Deux personne marchent dans une ruelle du quartier chrétien de Tyr, au Liban-Sud, le 1er juin 2026. Photo Matthieu Karam/L'Orient-Le Jour
Les affirmations de l’armée israélienne selon lesquelles des dizaines de combattants du Hezbollah se cacheraient dans le quartier chrétien de Tyr ont provoqué mardi soir un mouvement de panique dans la principale ville du Liban-Sud. Après la diffusion de ce message, qui appelait les habitants à exiger l’expulsion de ces combattants sous peine d’une action militaire, les services de renseignement de l’armée libanaise ont dépêché des patrouilles sur les lieux, accompagnées de représentants municipaux, afin de vérifier l’absence de toute présence armée dans le secteur, rapporte notre correspondant au Liban-Sud Mountasser Abdallah.
Cet épisode intervient alors que des négociations entre le Liban et Israël se tiennent mardi et mercredi à Washington sous l’égide des États-Unis.
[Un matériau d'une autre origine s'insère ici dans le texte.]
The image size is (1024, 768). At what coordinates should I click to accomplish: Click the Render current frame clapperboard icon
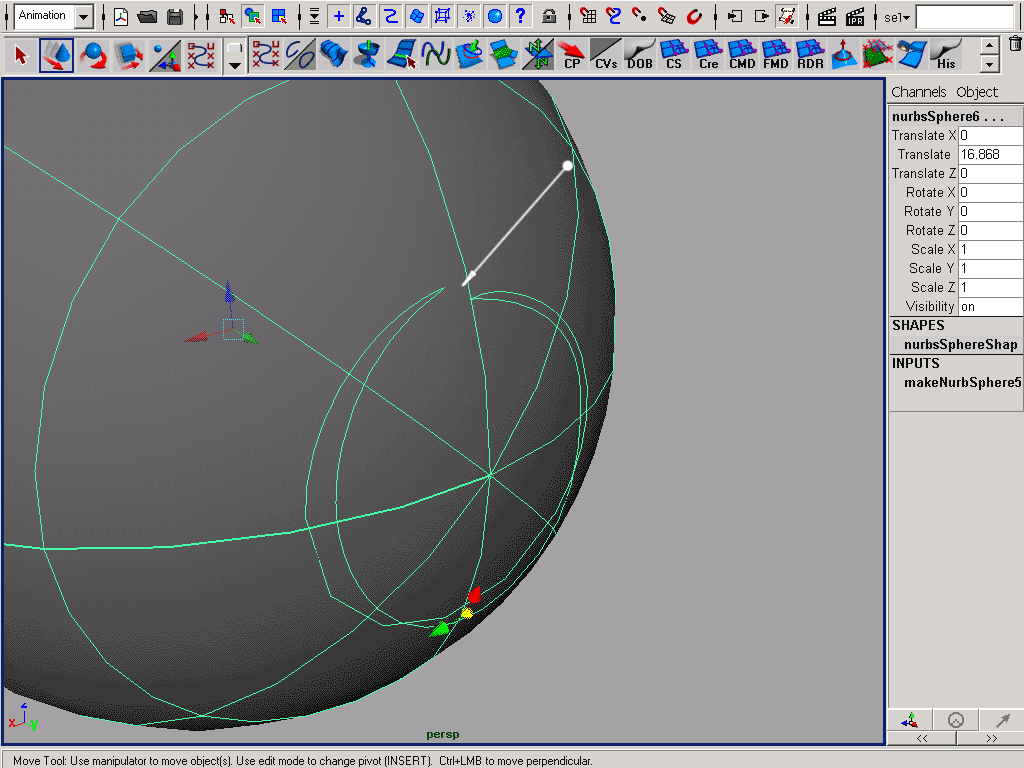tap(827, 16)
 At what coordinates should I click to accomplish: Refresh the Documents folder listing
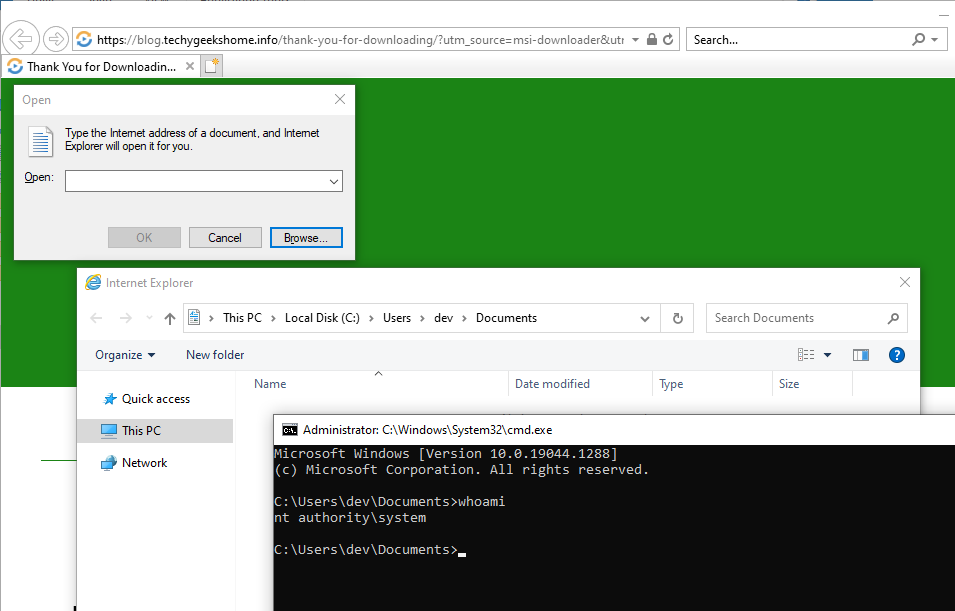(x=677, y=319)
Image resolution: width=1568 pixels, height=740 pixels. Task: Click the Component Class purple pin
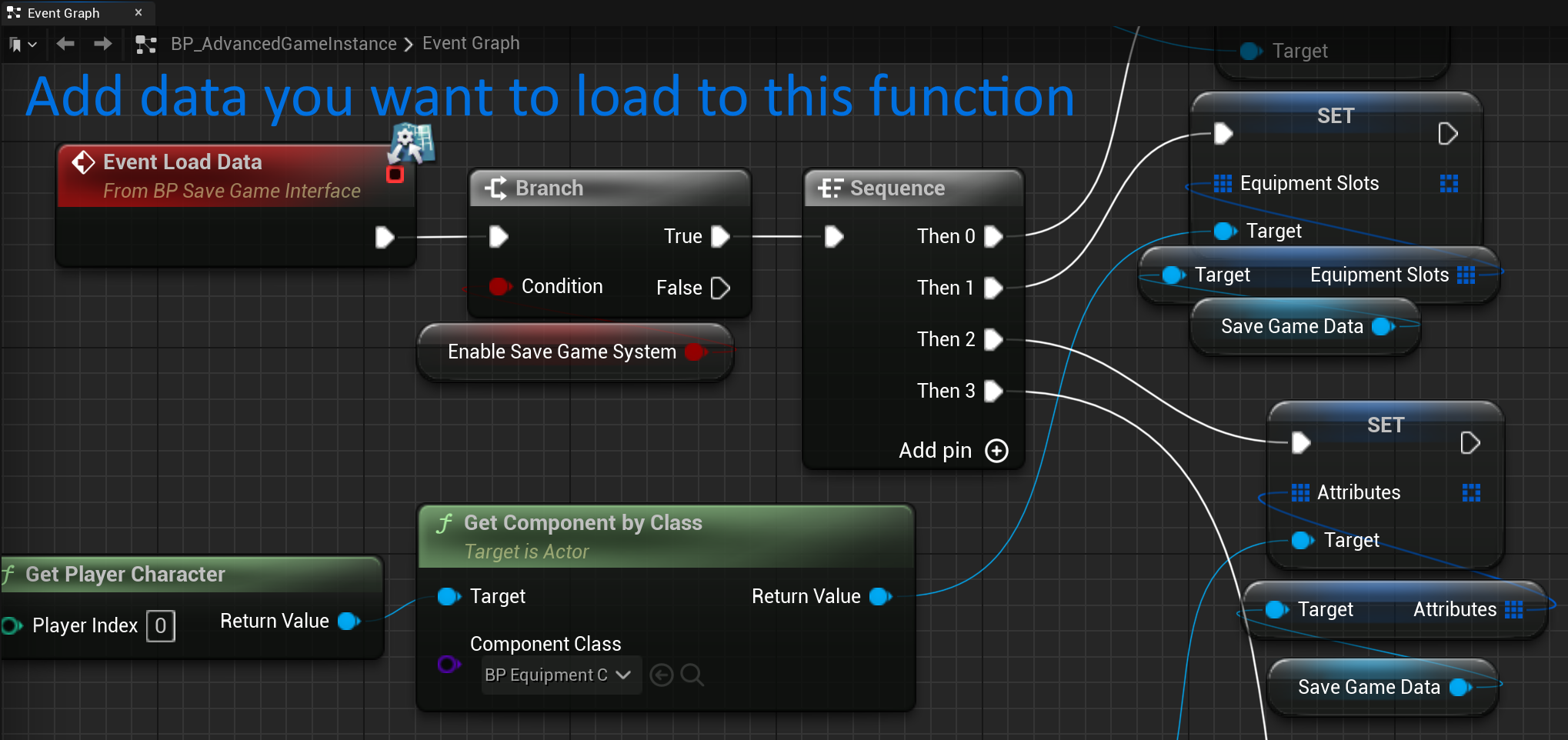[x=448, y=664]
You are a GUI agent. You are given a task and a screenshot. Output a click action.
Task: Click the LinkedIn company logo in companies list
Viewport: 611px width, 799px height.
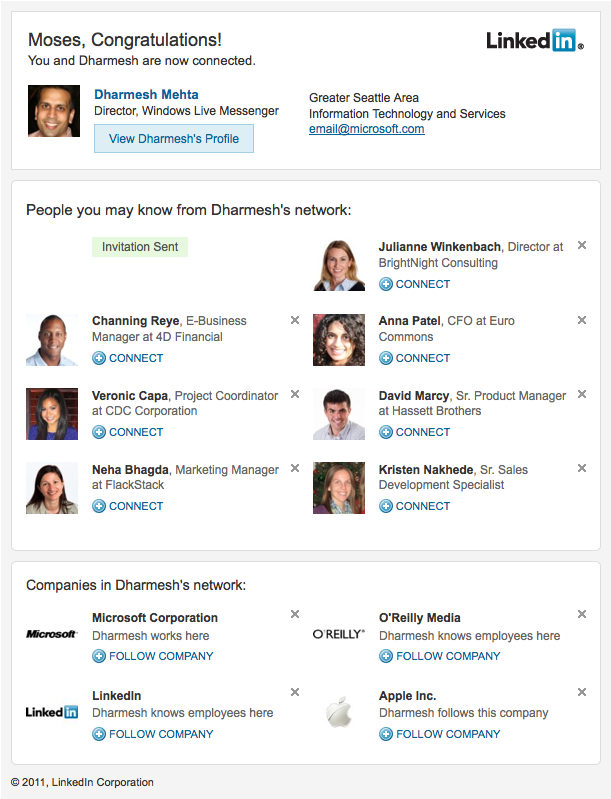click(52, 712)
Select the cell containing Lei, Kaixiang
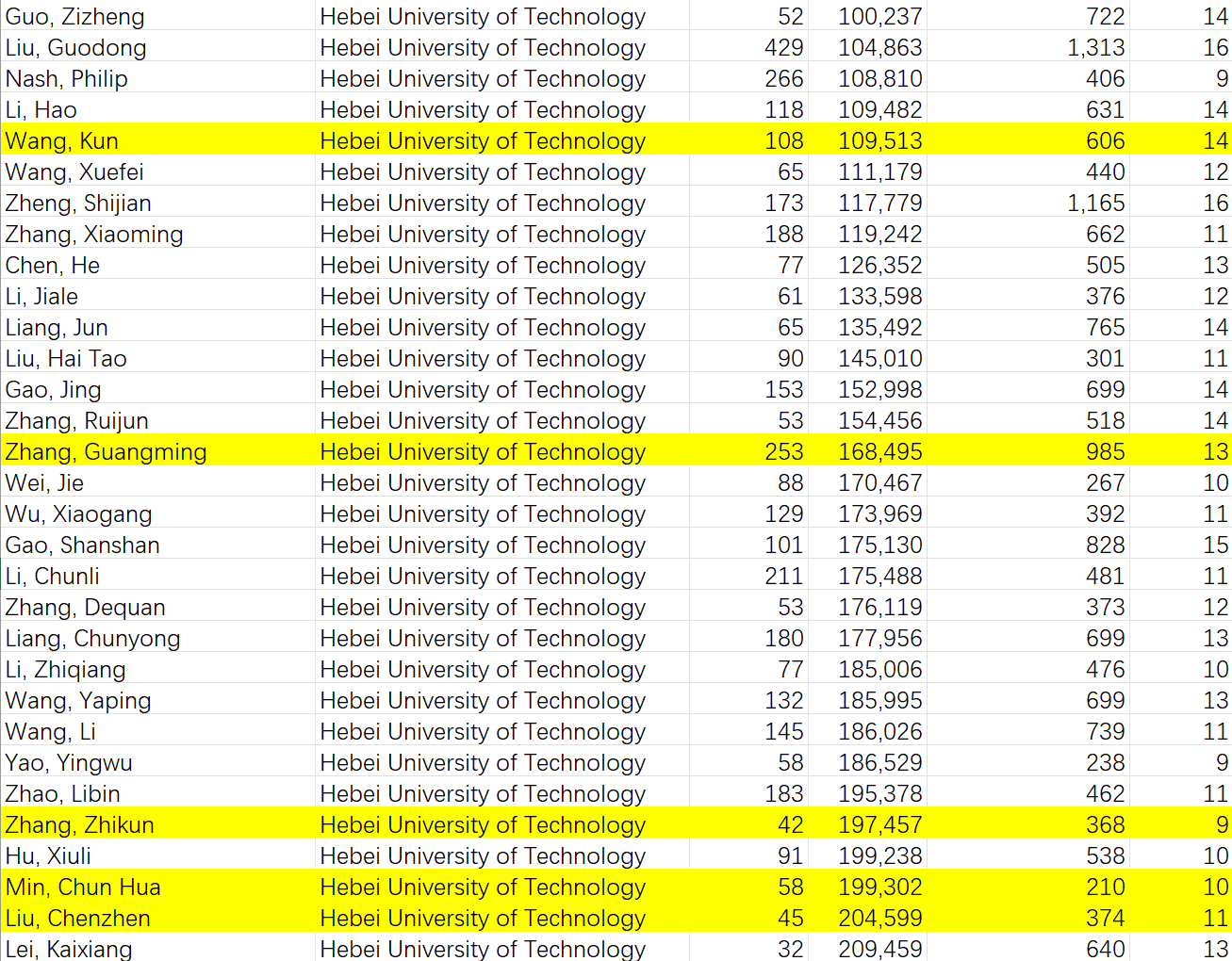 point(69,949)
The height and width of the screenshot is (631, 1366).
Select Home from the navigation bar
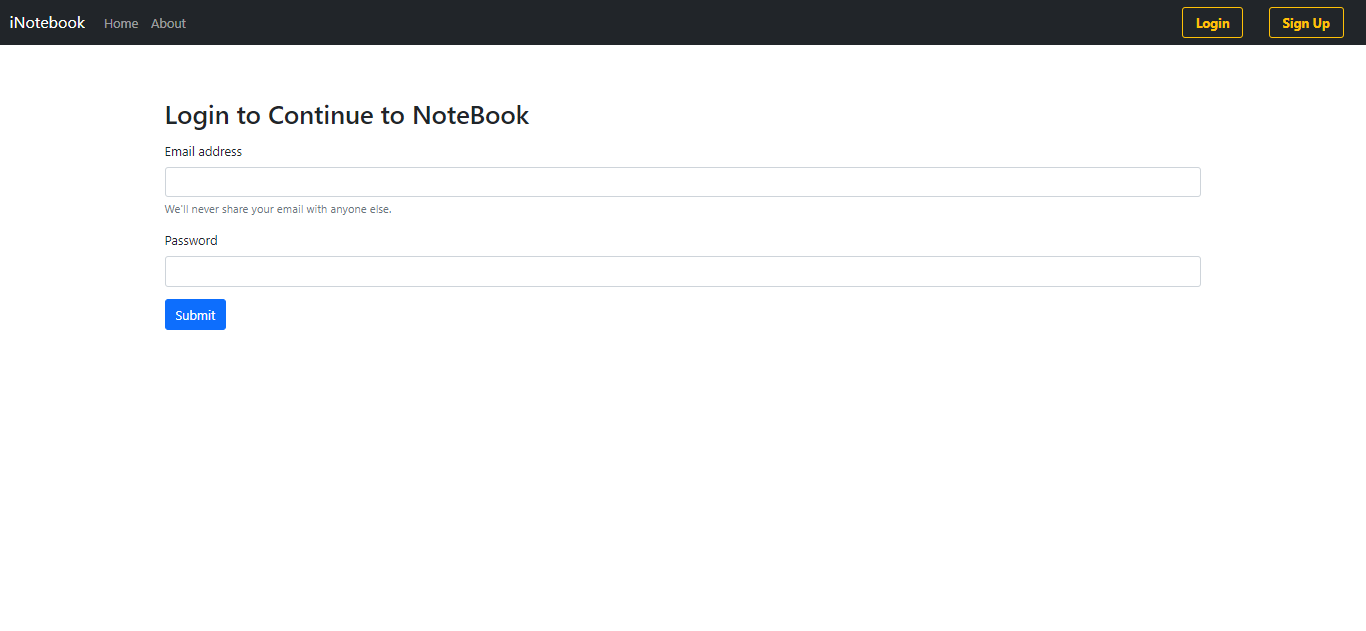[x=121, y=23]
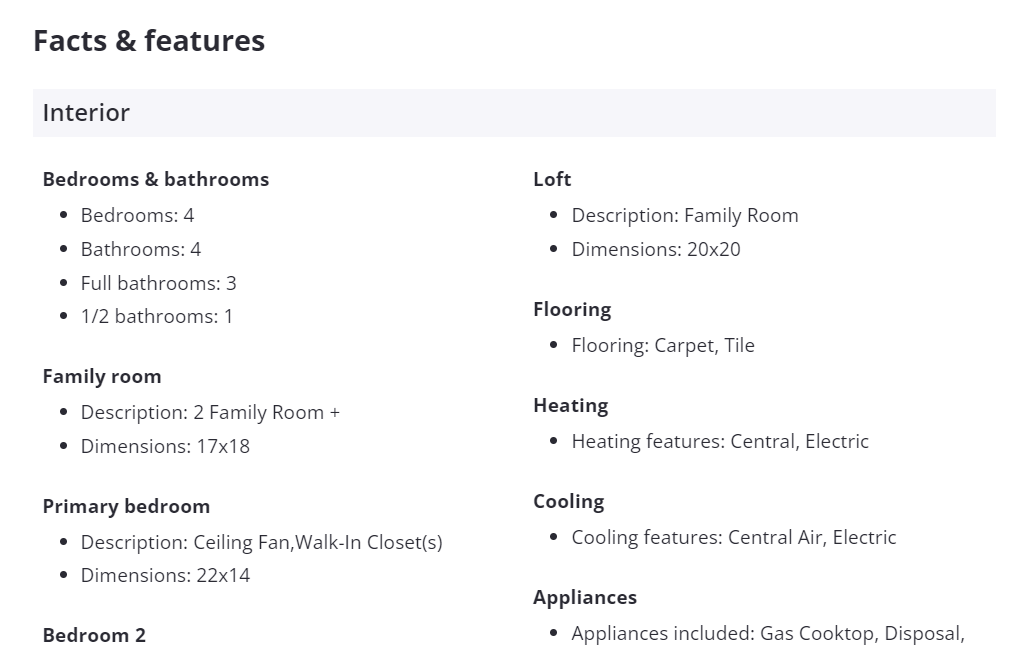
Task: Click the Cooling section heading
Action: (x=569, y=501)
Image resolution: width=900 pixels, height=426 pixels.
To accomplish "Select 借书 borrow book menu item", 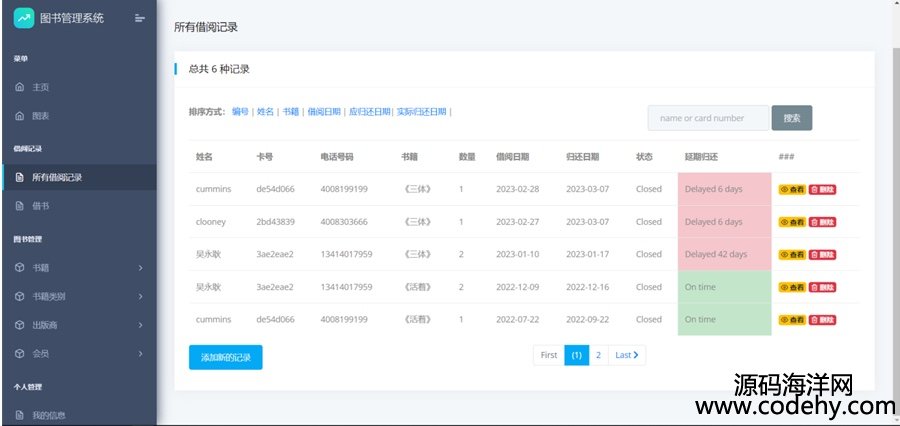I will [x=40, y=206].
En début de soirée, l’armée israélienne a affirmé avoir récemment « détecté des activités de dizaines d’éléments affiliés au Hezbollah à l’intérieur du quartier chrétien » de Tyr. « Ce n’est pas la première fois que nous révélons des activités du Hezbollah à partir de zones chrétiennes, en raison de sa conviction que ces zones lui offrent un refuge plus sûr », a écrit sur X la porte-parole arabophone de l’armée israélienne Ella Waweya. Le message souligne que les avis d’évacuation adressés ces derniers jours à certains quartiers de Tyr n’incluaient pas le quartier chrétien. L’armée israélienne a appelé « les membres de la communauté chrétienne de Tyr à exiger l’expulsion des saboteurs » du Hezbollah de leurs quartiers, tout en avertissant les combattants du mouvement qu’ils n’y étaient « pas en sécurité ». « Si vous continuez à rester et à opérer dans cette zone, l’armée israélienne diffusera des ordres d’évacuation pour le quartier chrétien et prendra les mesures nécessaires contre vous », conclut le texte.
Peu après la publication de cet avertissement, les services de renseignement de l’armée libanaise, accompagnés de responsables municipaux, ont effectué des opérations de reconnaissance et de vérification dans le quartier concerné afin de s’assurer qu’aucun élément armé ne s’y était infiltré.
Selon plusieurs habitants interrogés par L’Orient-Le Jour, l’annonce israélienne a suscité une vive inquiétude. Certains ont décrit une atmosphère particulièrement tendue, tandis que plusieurs familles auraient quitté le quartier pour rejoindre Saïda, Beyrouth ou d’autres régions jugées plus sûres.
Des résidents ont toutefois affirmé ne pas croire à la présence de combattants du Hezbollah dans ce secteur. Ils soulignent qu’il s’agit d’un quartier relativement restreint, où les habitants se connaissent bien et où la présence d’étrangers ou de personnes suspectes serait rapidement remarquée. Ils disent néanmoins attendre les conclusions des vérifications opérées par l’armée libanaise avant de tirer des conclusions.
Les bombardements israéliens se concentrent sur la ville de Tyr depuis quelques jours. Dans la nuit de dimanche à lundi, les bombardements ont atteint la périphérie de l’hôpital Jabal Amel faisant 8 morts pour cette seule frappe. La ville dont de nombreux immeubles sont complètement rasés ne compte plus que 5 000 habitants sur les 60 000 qu'elle compte habituellement, selon notre correspondant. A ceux-là s'ajoutent des déplacés estimés à quelque 15 000 qui ont été hébergés dans des centres d'accueil dans la ville ou dans sa périphérie.